Changing priorities as a writer – what happens when you don’t want to write that book?

The academic year is coming to a close meaning I’m drawing ever closer to the end of my second year at University. It’s been a very odd year with all my classes being online, but I’ve been very busy and growing so much.

I started my degree wanting to write novels, it came to no surprise to anyone who knew me. It’s been a childhood dream of mine, and I’ve been writing for so many years. I knew it would be possible to achieve this dream, I just had to work hard for it.

The dream was to one day become a full-time author and by the end of my first year I had my first book outlined, the plot was sorted and all I needed was to write it. I was excited, but also tired. I put it down to the global pandemic, I’d had to leave University very fast, the UK got put into lockdown and life changed overnight.

I tried to get excited during lockdown, trying to convince myself that this was an amazing time to sit down and write this book. I couldn’t go anywhere, I wasn’t at University with my friends to distract me, shops were closed too, same with events. In my mind this was the perfect time to write.

But I didn’t want to write the book and before I knew it, it was September, I was back at University.

As part of my degree, I’ve taken modules on writing children’s fiction, the novel, poetry and creative non-fiction. So much of my degree was revolved around becoming a full-time author one day. But I came to realise a few months ago that I’m not all that interested in writing a novel at this point in my life.
++++++++++
EXPLORE THE MATERIAL |
• a. In the post on changing writing priorities, how were the writer's classes held during the second year at University?
• b. List every module the post on changing writing priorities says the writer has taken as part of the degree.
++++++++++
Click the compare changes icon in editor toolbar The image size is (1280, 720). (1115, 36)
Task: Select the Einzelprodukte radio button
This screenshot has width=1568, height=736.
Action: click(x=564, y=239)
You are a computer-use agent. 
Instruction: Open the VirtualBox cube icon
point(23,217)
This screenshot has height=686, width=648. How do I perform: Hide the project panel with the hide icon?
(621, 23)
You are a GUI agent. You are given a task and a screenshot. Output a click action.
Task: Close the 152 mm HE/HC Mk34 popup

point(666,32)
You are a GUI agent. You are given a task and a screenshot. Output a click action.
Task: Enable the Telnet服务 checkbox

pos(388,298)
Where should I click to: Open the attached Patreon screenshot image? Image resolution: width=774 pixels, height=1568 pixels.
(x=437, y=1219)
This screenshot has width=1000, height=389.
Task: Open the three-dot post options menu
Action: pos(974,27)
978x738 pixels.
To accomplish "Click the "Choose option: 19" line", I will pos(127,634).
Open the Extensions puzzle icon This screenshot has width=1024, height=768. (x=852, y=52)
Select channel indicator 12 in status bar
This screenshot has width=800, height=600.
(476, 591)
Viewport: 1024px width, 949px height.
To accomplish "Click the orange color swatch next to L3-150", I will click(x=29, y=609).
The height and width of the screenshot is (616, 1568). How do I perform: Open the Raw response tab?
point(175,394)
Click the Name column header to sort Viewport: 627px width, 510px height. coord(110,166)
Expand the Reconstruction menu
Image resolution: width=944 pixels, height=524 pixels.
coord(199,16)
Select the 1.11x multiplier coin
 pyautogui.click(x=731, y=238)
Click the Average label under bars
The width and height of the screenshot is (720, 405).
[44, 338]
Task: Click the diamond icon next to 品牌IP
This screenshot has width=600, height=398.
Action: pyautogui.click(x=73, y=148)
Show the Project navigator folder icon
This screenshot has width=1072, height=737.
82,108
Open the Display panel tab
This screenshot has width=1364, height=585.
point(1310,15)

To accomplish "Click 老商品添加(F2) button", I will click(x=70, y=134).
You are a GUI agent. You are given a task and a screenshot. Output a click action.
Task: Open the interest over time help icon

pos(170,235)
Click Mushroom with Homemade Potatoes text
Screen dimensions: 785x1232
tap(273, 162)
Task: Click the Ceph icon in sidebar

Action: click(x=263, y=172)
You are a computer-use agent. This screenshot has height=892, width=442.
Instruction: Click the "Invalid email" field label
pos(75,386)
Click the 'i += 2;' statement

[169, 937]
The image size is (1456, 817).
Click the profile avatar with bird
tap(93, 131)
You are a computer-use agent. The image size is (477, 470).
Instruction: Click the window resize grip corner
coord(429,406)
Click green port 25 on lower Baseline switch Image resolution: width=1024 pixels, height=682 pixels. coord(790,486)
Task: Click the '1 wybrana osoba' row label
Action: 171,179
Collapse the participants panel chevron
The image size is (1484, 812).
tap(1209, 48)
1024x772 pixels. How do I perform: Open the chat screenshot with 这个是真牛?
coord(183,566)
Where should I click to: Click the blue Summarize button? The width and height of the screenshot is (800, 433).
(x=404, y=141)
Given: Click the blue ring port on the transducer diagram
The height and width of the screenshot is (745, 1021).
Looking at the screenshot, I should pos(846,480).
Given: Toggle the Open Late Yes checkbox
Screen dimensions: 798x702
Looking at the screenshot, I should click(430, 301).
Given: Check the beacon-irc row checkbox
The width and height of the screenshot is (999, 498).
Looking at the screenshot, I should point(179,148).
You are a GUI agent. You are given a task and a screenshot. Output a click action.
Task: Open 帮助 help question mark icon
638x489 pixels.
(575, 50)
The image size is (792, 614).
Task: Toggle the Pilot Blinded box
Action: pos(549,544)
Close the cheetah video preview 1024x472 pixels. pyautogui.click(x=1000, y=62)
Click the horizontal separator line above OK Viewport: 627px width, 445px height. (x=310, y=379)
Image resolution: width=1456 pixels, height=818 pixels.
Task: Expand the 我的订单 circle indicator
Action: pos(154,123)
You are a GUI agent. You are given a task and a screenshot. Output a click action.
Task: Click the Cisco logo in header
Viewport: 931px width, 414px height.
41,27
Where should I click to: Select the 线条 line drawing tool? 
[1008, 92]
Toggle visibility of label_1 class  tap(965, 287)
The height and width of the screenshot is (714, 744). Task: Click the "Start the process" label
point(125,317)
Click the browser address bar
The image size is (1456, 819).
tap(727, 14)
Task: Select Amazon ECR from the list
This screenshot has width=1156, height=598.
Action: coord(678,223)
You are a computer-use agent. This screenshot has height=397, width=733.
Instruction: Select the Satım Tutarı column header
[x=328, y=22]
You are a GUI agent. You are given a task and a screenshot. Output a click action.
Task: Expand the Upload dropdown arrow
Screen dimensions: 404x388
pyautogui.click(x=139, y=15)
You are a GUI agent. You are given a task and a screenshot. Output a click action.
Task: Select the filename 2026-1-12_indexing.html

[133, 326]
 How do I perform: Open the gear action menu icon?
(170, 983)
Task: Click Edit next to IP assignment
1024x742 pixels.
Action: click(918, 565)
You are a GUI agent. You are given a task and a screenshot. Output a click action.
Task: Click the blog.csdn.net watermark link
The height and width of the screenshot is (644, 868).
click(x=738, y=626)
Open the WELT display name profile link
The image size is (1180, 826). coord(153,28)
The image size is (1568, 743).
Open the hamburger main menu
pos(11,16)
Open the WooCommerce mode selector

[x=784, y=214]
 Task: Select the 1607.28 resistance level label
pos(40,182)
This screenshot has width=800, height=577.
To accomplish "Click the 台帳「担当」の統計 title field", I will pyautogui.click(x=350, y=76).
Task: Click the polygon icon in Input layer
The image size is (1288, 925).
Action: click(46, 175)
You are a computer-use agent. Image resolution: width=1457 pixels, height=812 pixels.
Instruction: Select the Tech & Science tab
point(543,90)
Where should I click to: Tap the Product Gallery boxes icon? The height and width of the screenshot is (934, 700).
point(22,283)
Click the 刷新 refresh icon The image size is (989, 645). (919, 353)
++++++++++
ANSWERS PROVIDED |
• a. All of the classes were online.

• b.
- Writing children's fiction
- The novel
- Poetry
- Creative non-fiction